The median (IQR) fever duration of the patients in this study was 3 (1.5–9.0) hours, which was shorter than that of a similar study [27, 28]. According to previous studies, CRP and PCT do not detect SBI well at the very beginning of the infection, so their sensitivity and negative predictive value may decrease [29, 30]. This study showed sufficient diagnostic accuracy to discriminate SBI even in patients who visited the hospital after a median duration of 3 h, so it could be confirmed that CRP and PCT are useful in predicting SBI even in areas with high medical accessibility. This result may act as a bias for applications with a longer fever duration. However, considering that the peak level of each biomarker is maintained for more than 24 h, it will not act as a serious bias. In fact, Karen et al., Olaciregui et al., and Borja et al. also reported the effectiveness of PCT regardless of fever onset duration [10, 13, 31]. Therefore, even in cases with a longer febrile illness duration than in this study, it is considered that there might be no major bias in applying our results.

There were more boys in the SBI group in this study. This is thought to be because most of the SBIs were UTIs, and among infants, males are more susceptible to UTIs [32]. However, sex was not statistically significant in multivariate logistic regression analysis in predicting an SBI.
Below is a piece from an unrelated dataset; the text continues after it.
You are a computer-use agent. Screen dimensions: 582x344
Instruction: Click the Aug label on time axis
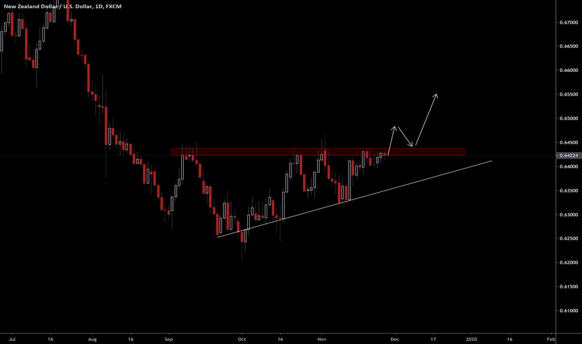(92, 338)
The limitations of this study are that the total number of enrolled patients was only 317 and that it was a retrospective study. Patients evaluated as transient hyperthermia returned home without examination in consideration of avoiding unnecessary pain, radiation exposure, and length of stay, and were excluded from this study. Although revisiting patients are included in the study and SBIs are hard to be missed, it is possible that patients with mild infections may have been missed and the results of the study might be overestimated. In addition, although patients excluded due to incomplete examination or being transferred to other hospital were not evaluated for their disease severity, the possibility of selection bias cannot be excluded. In order to minimize those biases, body temperature was measured repeatedly during the ED stay to discriminate fever from transient hyperthermia, and re-sampling was conducted for incomplete sampling if the parental opposition was not severe. Also, most of the patients had UTIs. Given the relatively low prevalence of bacteremia, bacterial central nerve system (CNS) infections, and bacterial pneumonia, it is necessary to include a wider variety of disease entities through larger studies. In addition, it is necessary to conduct a prospective study that actually classifies patients using the new classification system to predict the risk of SBI. Good criteria to more effectively classify patients aged less than 3 months with fever, which consume a lot of medical care, need to be established.

Conclusion

PCT is useful for predicting SBI in children aged 3 months or less who visit the emergency room with a fever. It is useful as a single biomarker and it is even better when combined with traditional biomarkers (WBC and CRP) to improve their diagnostic accuracy.